Task:
Copy every entry below exactly, and keep out the pictures.
====================
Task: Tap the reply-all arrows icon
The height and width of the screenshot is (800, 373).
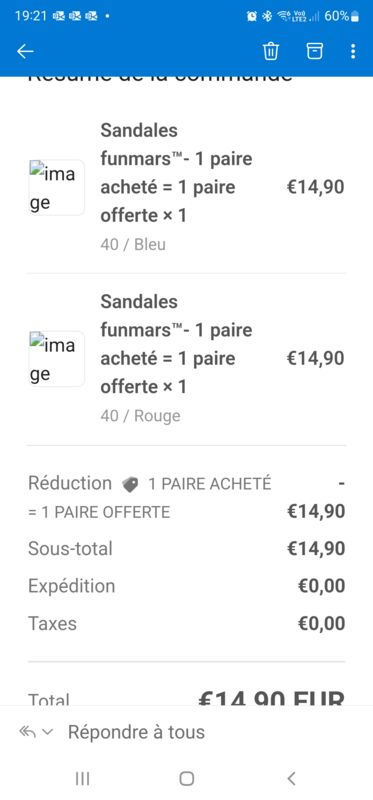Action: (x=28, y=732)
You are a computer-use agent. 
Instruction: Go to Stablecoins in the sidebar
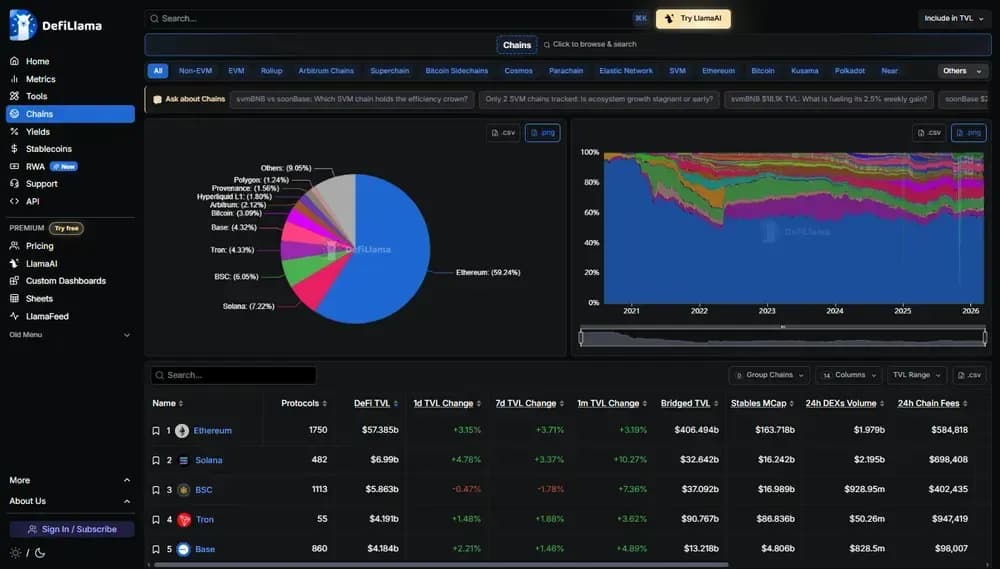[48, 149]
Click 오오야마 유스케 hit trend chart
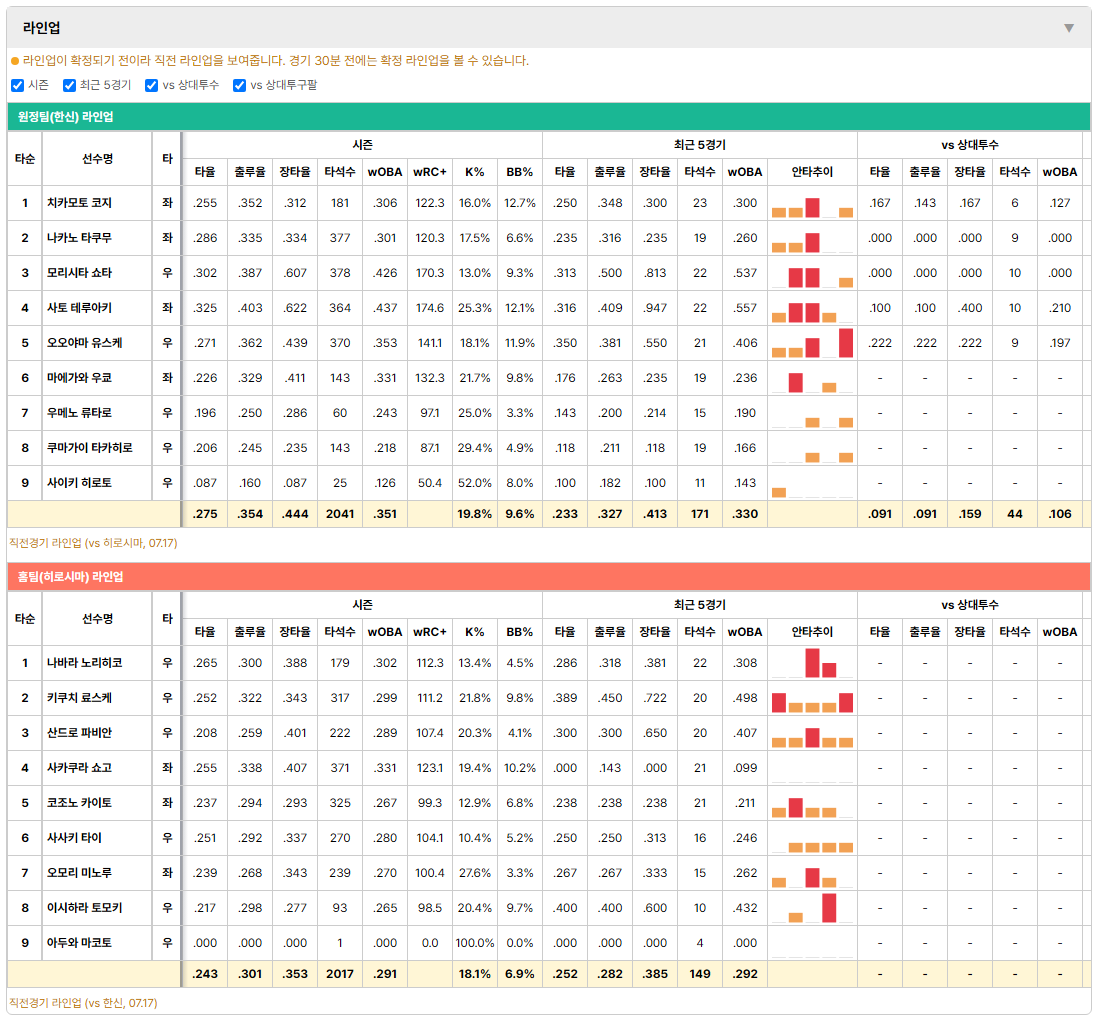The image size is (1098, 1021). (x=812, y=343)
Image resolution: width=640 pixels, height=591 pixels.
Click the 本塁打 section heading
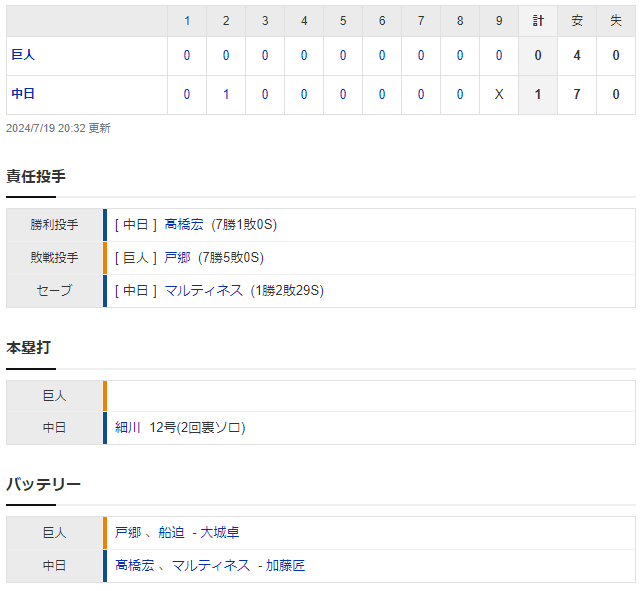(x=29, y=348)
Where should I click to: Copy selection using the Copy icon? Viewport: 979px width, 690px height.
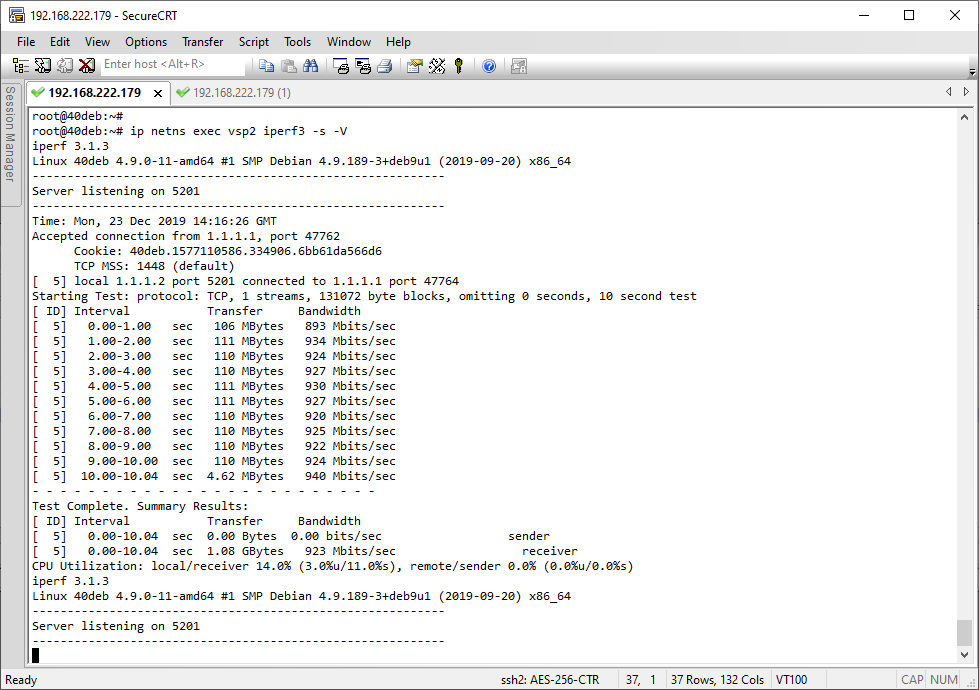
====================
Answer below:
Task: Tap the reply-all arrows icon
The height and width of the screenshot is (800, 373).
Action: (x=28, y=732)
You are a computer-use agent. 
Instruction: Go to Stablecoins in the sidebar
[48, 149]
Click 오오야마 유스케 hit trend chart
The image size is (1098, 1021). (x=812, y=343)
Image resolution: width=640 pixels, height=591 pixels.
Click the 本塁打 section heading
(x=29, y=348)
Where should I click to: Copy selection using the Copy icon? Viewport: 979px width, 690px height.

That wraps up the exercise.